Installing a Nail-Fin Window Over Rigid-Foam Insulation
As we add thicker insulation and more water-sensitive materials to the walls of our houses, it becomes increasingly important to detail our exterior walls to keep water out. Window flashing is one of the parts of a house where this matters most. Getting flashing details right for the common nail-fin-style window means making leakproof transitions between the water-resistive barrier (WRB) and the flanges that fasten the window to the wall.
In this Fine Homebuilding Shop Class video series, professional builder Jake Bruton demonstrates the crucial steps for getting the flashing details right when installing a flanged window in a wall covered in a layer of rigid-foam insulation. There are many ways to detail an assembly like this; Jake has chosen to build extended wooden bucks that bring the rough opening out to the plane of the rigid foam, providing a solid surface for fastening the window. He will leave the insulation off of the wall until after the window is installed, allowing him to flash around the buck and to the Zip System sheathing covering the wall. He chose to bridge the gaps with Zip System’s Liquid Flash because of the complexity that the buck adds to the window opening.

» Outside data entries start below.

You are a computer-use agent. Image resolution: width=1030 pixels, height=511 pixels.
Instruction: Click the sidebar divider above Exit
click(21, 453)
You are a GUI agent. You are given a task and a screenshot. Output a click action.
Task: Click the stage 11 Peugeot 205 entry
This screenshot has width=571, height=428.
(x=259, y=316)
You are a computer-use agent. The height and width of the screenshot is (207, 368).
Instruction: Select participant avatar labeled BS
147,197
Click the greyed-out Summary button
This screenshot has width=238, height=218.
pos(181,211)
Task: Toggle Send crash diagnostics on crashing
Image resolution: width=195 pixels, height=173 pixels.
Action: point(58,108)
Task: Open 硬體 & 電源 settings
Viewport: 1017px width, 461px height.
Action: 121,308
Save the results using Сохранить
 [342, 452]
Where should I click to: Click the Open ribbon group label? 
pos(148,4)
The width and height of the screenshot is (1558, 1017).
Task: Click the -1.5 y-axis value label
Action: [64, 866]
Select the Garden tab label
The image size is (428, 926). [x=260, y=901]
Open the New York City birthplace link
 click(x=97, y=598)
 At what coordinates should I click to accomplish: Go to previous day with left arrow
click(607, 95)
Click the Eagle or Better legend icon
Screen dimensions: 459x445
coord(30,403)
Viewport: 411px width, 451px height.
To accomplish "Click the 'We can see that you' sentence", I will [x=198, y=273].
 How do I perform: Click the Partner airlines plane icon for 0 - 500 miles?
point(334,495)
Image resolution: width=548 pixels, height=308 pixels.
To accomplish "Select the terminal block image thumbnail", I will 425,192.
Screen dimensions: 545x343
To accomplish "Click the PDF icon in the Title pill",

In the first episode of the video series, Jake prepares the opening in the wall by applying sealant around the rough opening, across the buck, and onto the entire surface of the studs inside the opening before troweling it to create a flat, continuous moisture barrier. Next, he adds a bead of the same sealant around the sides and top of the opening before inserting, plumbing, squaring up, and fastening the window in place. The third episode outlines the methods for masking the window frame with painter’s tape and then covering the top and side window flanges with the liquid flashing to create the primary flashing details. Finally, he applies foam and quality caulk in the gaps between the window and the interior side of the rough opening to wrap up this airtight, energy-efficient installation.